[Stored data]
□ □ □

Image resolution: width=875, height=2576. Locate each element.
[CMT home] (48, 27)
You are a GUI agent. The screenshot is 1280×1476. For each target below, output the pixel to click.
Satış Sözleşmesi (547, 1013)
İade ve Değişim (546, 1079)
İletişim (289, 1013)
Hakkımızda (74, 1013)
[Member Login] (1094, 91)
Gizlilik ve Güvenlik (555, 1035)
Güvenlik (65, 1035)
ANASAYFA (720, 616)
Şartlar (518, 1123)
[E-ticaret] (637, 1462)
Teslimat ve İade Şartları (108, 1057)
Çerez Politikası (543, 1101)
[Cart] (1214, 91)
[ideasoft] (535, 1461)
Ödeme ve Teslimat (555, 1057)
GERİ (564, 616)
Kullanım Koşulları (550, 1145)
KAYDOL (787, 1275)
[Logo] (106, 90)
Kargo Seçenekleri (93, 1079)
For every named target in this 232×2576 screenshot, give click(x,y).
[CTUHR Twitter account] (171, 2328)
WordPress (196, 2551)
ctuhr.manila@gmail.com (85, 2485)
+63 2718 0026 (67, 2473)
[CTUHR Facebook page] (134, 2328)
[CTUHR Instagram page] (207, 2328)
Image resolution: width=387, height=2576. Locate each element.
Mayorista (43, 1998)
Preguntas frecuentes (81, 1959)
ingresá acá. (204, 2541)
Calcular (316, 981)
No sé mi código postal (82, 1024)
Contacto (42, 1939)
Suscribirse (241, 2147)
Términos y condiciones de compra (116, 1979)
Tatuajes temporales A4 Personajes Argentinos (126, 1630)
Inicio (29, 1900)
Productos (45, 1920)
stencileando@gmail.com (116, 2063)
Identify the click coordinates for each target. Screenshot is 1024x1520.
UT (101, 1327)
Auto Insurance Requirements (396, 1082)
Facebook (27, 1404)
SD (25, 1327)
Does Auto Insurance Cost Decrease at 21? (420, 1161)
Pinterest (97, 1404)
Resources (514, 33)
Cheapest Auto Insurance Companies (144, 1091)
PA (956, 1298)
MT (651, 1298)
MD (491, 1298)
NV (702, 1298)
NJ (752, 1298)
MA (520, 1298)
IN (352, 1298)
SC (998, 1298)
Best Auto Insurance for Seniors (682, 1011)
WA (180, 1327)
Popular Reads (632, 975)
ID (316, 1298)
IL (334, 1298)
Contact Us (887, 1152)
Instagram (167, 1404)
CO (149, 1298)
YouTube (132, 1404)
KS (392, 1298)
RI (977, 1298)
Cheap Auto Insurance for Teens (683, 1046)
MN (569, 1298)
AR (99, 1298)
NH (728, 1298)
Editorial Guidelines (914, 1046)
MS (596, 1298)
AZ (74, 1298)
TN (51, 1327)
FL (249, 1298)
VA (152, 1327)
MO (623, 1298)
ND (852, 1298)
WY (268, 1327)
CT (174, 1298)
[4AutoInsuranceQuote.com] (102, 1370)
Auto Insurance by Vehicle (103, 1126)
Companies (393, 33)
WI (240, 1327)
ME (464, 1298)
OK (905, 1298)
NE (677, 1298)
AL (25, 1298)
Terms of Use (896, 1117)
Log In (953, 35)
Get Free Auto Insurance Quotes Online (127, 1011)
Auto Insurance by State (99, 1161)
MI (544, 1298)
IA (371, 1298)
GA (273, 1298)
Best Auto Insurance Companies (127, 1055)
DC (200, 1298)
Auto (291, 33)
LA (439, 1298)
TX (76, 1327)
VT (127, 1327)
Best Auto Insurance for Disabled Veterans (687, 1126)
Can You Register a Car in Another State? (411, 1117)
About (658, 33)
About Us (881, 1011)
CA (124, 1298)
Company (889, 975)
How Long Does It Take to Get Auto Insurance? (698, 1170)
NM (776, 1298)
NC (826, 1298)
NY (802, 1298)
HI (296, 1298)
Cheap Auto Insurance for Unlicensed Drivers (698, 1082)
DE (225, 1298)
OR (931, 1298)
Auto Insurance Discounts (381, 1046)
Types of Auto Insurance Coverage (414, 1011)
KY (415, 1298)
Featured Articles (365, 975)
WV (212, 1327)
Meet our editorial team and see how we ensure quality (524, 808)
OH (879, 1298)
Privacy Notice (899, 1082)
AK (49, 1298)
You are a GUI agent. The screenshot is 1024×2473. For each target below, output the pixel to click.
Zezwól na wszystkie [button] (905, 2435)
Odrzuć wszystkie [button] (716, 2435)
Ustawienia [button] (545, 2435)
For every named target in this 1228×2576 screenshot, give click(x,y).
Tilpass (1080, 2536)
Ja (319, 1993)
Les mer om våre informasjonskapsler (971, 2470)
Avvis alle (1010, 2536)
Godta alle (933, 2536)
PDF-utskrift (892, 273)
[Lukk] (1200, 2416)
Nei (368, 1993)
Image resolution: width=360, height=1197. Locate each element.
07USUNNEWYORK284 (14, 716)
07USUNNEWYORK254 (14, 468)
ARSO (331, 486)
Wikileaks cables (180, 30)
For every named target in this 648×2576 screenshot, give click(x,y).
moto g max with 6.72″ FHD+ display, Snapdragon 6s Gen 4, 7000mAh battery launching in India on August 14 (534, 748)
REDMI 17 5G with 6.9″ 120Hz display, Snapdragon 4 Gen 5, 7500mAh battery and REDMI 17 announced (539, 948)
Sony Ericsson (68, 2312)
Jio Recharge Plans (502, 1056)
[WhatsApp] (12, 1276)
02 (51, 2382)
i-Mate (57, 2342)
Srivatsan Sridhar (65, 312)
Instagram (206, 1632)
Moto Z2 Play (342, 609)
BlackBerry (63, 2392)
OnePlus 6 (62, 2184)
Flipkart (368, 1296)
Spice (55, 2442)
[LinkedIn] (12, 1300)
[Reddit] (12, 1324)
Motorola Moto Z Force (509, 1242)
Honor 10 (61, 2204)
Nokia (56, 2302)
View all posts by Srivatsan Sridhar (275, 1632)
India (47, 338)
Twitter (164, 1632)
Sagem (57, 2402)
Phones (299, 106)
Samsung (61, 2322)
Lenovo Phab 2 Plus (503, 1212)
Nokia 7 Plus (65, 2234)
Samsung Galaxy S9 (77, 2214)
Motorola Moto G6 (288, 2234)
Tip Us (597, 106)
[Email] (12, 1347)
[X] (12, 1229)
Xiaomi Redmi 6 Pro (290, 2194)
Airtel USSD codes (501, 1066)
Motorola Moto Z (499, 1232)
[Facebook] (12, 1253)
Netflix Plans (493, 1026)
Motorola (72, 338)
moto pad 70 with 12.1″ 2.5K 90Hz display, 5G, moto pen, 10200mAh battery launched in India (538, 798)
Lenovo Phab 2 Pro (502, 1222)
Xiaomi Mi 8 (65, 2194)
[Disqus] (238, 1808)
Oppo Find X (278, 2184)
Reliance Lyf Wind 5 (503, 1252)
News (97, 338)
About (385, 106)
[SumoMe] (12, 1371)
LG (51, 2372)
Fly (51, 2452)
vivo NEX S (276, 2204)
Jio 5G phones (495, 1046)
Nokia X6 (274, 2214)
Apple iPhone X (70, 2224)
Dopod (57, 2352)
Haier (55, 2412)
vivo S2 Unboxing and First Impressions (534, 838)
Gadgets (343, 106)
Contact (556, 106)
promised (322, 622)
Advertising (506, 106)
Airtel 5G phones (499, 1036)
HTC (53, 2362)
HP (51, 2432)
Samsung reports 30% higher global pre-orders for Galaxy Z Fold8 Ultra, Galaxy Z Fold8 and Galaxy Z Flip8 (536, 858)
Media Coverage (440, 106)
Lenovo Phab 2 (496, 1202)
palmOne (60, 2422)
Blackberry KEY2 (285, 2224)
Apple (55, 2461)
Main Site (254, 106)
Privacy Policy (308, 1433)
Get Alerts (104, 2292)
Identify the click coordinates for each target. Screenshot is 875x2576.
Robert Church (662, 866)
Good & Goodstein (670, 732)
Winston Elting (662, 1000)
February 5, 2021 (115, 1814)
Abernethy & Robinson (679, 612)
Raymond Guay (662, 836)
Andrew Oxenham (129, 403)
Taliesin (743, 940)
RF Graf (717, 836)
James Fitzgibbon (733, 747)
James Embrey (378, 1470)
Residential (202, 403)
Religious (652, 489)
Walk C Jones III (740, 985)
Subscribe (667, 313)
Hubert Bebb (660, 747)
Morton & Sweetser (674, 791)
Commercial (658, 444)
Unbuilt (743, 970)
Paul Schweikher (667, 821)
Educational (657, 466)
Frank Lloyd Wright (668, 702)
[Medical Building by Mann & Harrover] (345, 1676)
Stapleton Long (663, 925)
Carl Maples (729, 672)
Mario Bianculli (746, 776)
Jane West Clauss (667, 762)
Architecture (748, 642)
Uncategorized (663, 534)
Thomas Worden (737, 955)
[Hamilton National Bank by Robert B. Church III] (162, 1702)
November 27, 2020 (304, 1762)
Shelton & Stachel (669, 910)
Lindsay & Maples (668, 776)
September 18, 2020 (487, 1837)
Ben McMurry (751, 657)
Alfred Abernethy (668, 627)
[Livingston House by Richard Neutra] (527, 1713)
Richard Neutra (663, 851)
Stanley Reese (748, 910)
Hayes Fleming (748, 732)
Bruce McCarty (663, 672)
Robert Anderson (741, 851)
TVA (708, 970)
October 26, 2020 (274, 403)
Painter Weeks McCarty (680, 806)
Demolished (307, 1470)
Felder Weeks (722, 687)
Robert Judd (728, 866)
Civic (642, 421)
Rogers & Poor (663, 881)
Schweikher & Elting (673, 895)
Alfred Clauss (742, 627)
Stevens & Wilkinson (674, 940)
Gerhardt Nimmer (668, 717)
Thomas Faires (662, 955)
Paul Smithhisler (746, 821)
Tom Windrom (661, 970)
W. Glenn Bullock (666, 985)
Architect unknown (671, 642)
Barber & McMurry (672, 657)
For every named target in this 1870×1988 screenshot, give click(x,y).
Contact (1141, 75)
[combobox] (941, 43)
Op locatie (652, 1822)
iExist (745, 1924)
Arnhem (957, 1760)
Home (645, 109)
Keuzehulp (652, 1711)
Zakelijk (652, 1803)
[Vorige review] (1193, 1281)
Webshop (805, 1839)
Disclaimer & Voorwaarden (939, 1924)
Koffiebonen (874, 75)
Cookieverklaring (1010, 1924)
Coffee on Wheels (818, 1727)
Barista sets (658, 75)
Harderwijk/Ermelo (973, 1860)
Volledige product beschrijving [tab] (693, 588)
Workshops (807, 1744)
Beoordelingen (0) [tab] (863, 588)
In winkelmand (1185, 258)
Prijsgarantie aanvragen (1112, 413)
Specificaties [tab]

□ □ □

• Instructions to follow: The required output is the stretch of entries above from the line containing "RF Graf (717, 836)" through the line containing "Unbuilt (743, 970)", reproduced exactly.

• Result of this task:
RF Graf (717, 836)
James Fitzgibbon (733, 747)
James Embrey (378, 1470)
Residential (202, 403)
Religious (652, 489)
Walk C Jones III (740, 985)
Subscribe (667, 313)
Hubert Bebb (660, 747)
Morton & Sweetser (674, 791)
Commercial (658, 444)
Unbuilt (743, 970)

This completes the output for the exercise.